After an eight-week run of falling prices was interrupted a week ago by an increase, the weekly diesel benchmark price used for most fuel surcharges has moved down again.
In a price posted Tuesday but dated Jan. 1, the average weekly retail diesel price posted by the Department of Energy/Energy Information Administration declined by 3.8 cents, to $3.876 a gallon. It’s the ninth decline in the past 10 weeks and the 12th in the past 15. The decline offsets last week’s increase of 2 cents a gallon and brings the price down 75.7 cents from the $4.633-a-gallon where it stood on Sept. 18, the price posted by DOE/EIA before the run of mostly declines began.
After a surge of prices caused by a combination of short covering after a long decline, and concern about supply impacts from ship diversion away from the Red Sea and Suez Canal, markets trended downward over the final trading days of 2023 and the first day of 2024.
Ultra low sulfur diesel on CME reached a peak settlement of $2.7168 a gallon on Dec. 19, up from $2.5074 just four trading days earlier. Since then the price of ULSD declined seven of the next eight trading days, with the market settling Tuesday at $2.5258 a gallon, a drop of 19.1 cents from that Dec. 19 high.
The downward move in markets Tuesday came after prices moved higher at the start of post-New Year’s Day trading. West Texas Intermediate crude, the U.S. benchmark, traded as high as $73.64 a barrel before an ultimate $1.27 downward move from Friday’s settlement to $70.38 a barrel. With a low price for the day at $70.06 a barrel, trading swung more than $3.50 a barrel between low and high.
The fading of the Red Sea/Suez concerns came even as Maersk said Tuesday that it was going to continue to avoid that route following a new round of attacks by Houthi rebels on shipping.
There is a clear lack of bullish reaction to the Red Sea/Suez crisis in the oil markets, and Helima Croft, managing director and global head of commodity strategy at RBC Capital, suggested on CNBC Tuesday that such a view might be shortsighted.
“Oil market participants are essentially saying, ‘I will believe a disruption when I see it,’” Croft said. “So yes, you’ve had some run-up in prices. But given the importance of this region in terms of shipping of crude, it’s not really reflecting the ratcheting up of tensions.”

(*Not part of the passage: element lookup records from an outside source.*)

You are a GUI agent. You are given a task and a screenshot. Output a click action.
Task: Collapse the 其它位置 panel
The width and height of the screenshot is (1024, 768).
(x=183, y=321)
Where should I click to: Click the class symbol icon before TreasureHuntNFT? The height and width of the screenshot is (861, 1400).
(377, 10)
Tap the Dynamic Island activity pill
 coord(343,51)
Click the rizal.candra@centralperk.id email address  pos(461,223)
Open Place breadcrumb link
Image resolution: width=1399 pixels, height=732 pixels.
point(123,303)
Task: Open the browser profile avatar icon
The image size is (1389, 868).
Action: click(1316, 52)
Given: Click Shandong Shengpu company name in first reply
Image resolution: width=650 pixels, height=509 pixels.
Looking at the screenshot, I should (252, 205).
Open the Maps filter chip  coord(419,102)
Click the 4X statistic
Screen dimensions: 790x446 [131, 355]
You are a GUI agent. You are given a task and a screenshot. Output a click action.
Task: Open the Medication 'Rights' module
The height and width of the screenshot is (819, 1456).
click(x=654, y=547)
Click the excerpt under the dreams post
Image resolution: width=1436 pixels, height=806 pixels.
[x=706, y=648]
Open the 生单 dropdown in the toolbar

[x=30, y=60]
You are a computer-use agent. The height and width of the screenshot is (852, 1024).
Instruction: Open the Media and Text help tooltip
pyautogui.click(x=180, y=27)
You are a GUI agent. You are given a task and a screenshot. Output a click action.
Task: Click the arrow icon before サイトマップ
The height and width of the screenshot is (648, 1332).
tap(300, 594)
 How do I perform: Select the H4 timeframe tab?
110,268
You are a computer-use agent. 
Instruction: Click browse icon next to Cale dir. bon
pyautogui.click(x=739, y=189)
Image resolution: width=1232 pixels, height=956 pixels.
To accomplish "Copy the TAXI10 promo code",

The run-up Croft referenced is in the rearview mirror. The price of Brent, the world crude benchmark, settled Tuesday on CME at $75.90 a barrel, down $5.18 a barrel from just four days earlier.
“Traders are saying, ‘Look, we’ve had problems in the Middle East before. Tell me why this is different,’” Croft said. “I think it’s materially different, but right now, we’ve had no major disruption of oil supplies.”
She noted that many traders “got burned” when the price of oil surged after Russia’s invasion of Ukraine almost two years ago, but the higher prices did not stick.
Brent peaked at a settlement of $123.89 a barrel on March 8, 2022, a few weeks after the invasion. But it dropped below $100 a barrel on Aug. 30 and has not returned to that level since.